Matthew Rafferty, an economics professor at Quinnipiac University, said the money benefits Connecticut by preventing state government from cutting services or raising taxes, which would potentially make a bad economic situation worse.
He said the stimulus is allowing states like Connecticut, which are soaked in red ink, to transfer their budget deficits to the federal government. That’s significant because constitutionally most states must balance their budgets and can’t perform deficit spending like the federal government can.
Also, saving teaching positions avoids the threat of municipalities raising property taxes instead, Rafferty said.
Economists also pointed out that the job numbers detailed by Rell’s office don’t reflect the indirect benefits from the money that has been pumped into the state’s economy.
State Rep. Demetrios Giannaros, a Democrat from Farmington who is also an economist, said that every time a dollar is spent in the economy, its value is multiplied by two.
He estimates that the state would have lost another 10,000 to 20,000 jobs if it weren’t for the stimulus aid.
“Every time we spend $1 in the economy, that dollar creates economic activity beyond the first dollar spent,” Giannaros explained. “If a person earning stimulus-related money goes out and buys a refrigerator, for example, then the person who produced the refrigerator will also benefit. If you look at it from a broader perspective the government spending and tax cuts that are part of the stimulus bill are having a much larger impact than what the job creation numbers are showing.”
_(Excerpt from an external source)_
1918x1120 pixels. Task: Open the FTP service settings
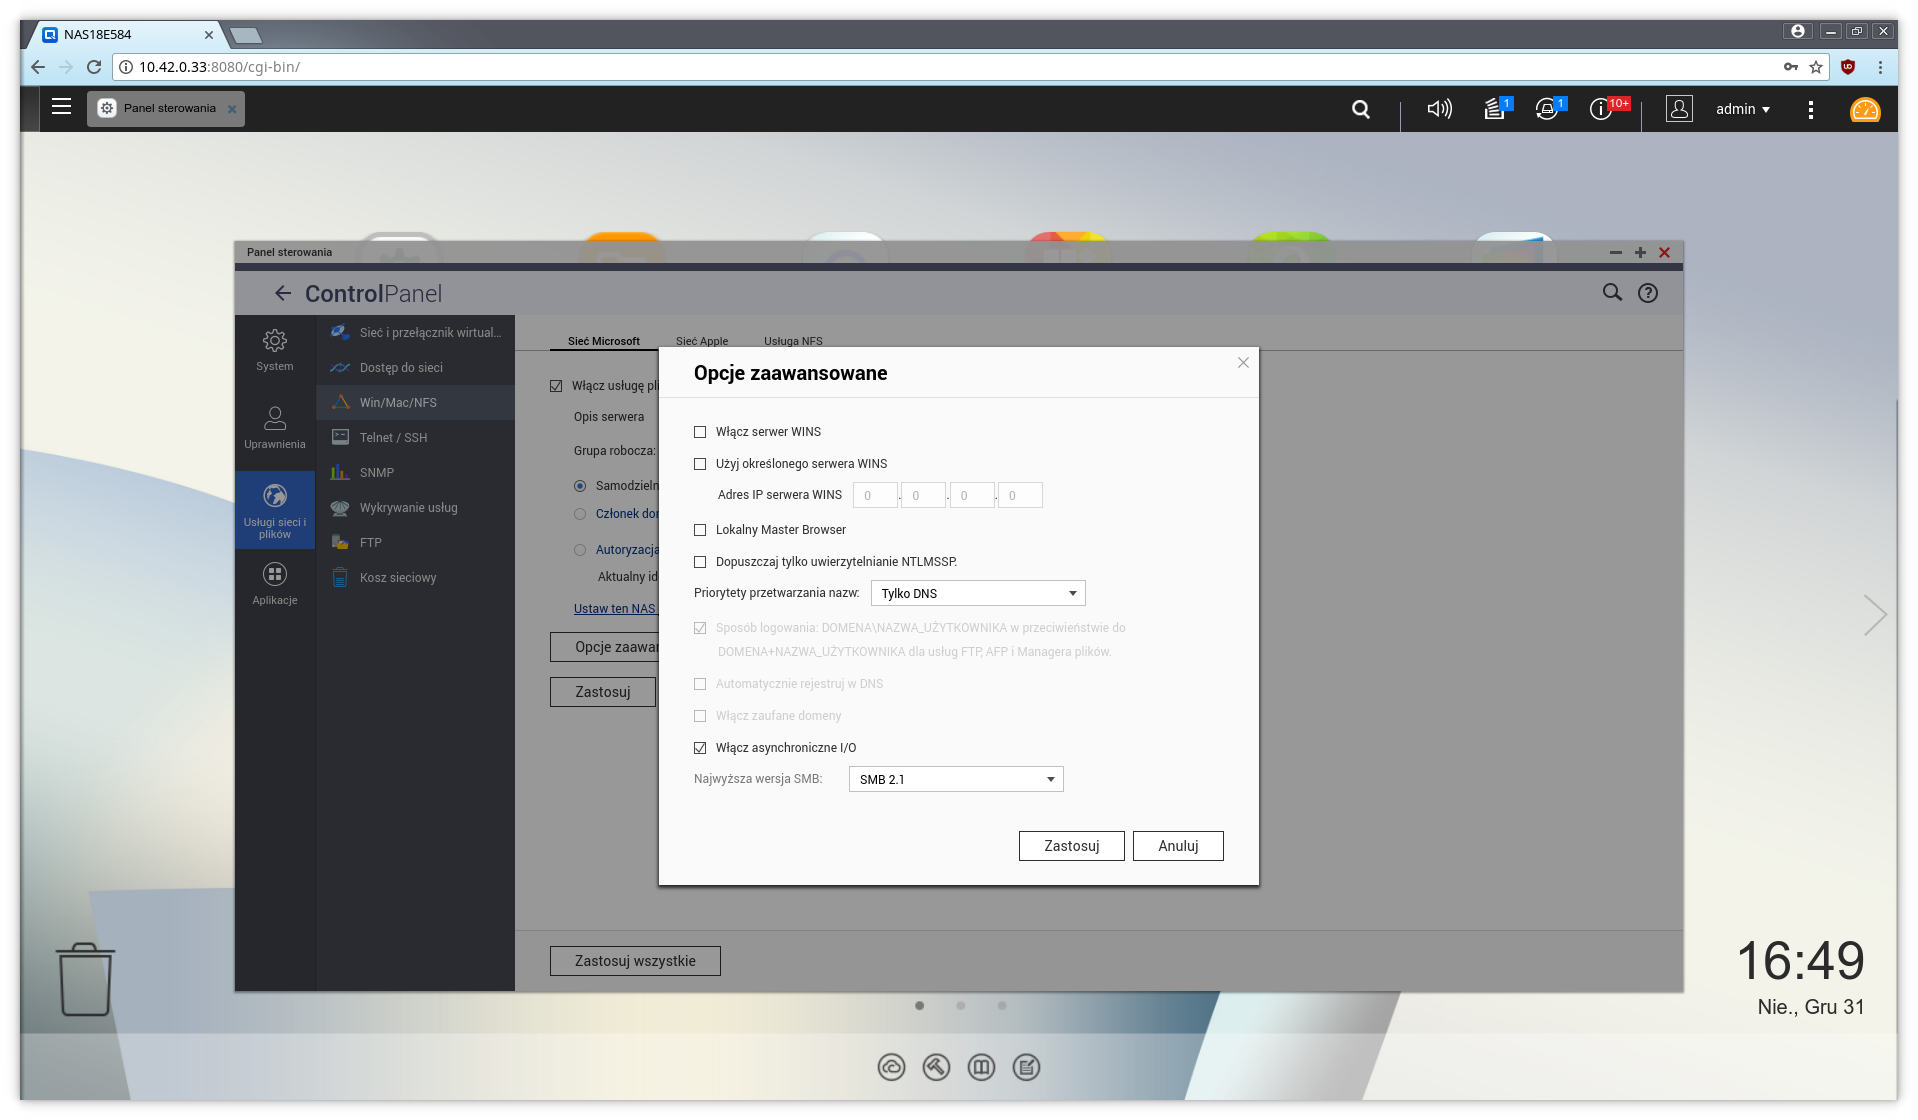pos(370,542)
Steven Lanza, an economist and executive editor of The Connecticut Economy, also noted that the stimulus, in conjunction with other government programs such Cash for Clunkers and the $8,000 homebuyer tax credit, helped U.S. GDP grow by 3.5 percent in the third quarter, the first time that happened in a year.
“Certainly, the stimulus is not offsetting everything that’s happening in the economy, but I think it’s helping to soften the blow from the recession to some extent,” said Lanza.
Fritz said the state is likely to see stimulus spending go up dramatically from now until the next jobs reporting date in January, as more infrastructure and weatherization projects get underway.
He also said the state needs to “pick up the pace to get money moving into the economy faster,” but that people need to realize that the federal government designed the stimulus as a three- year recovery act.
Economists said there is probably little the state could do to improve the effectiveness of stimulus money the state is receiving, because the federal government is laying out most of the rules on how it can be spent.
Some economists agreed, however, that the federal government should have designed the stimulus so that money could be spent more quickly, rather than prolonging it over a three-year period. It may also have been beneficial if the money was handed down to states in the form of block grants, allowing them to have more flexibility in how the money could be spent.
Gioia also suggested that less spending and more tax cuts would have been more effective, since “that would immediately put money in people’s and businesses hands.”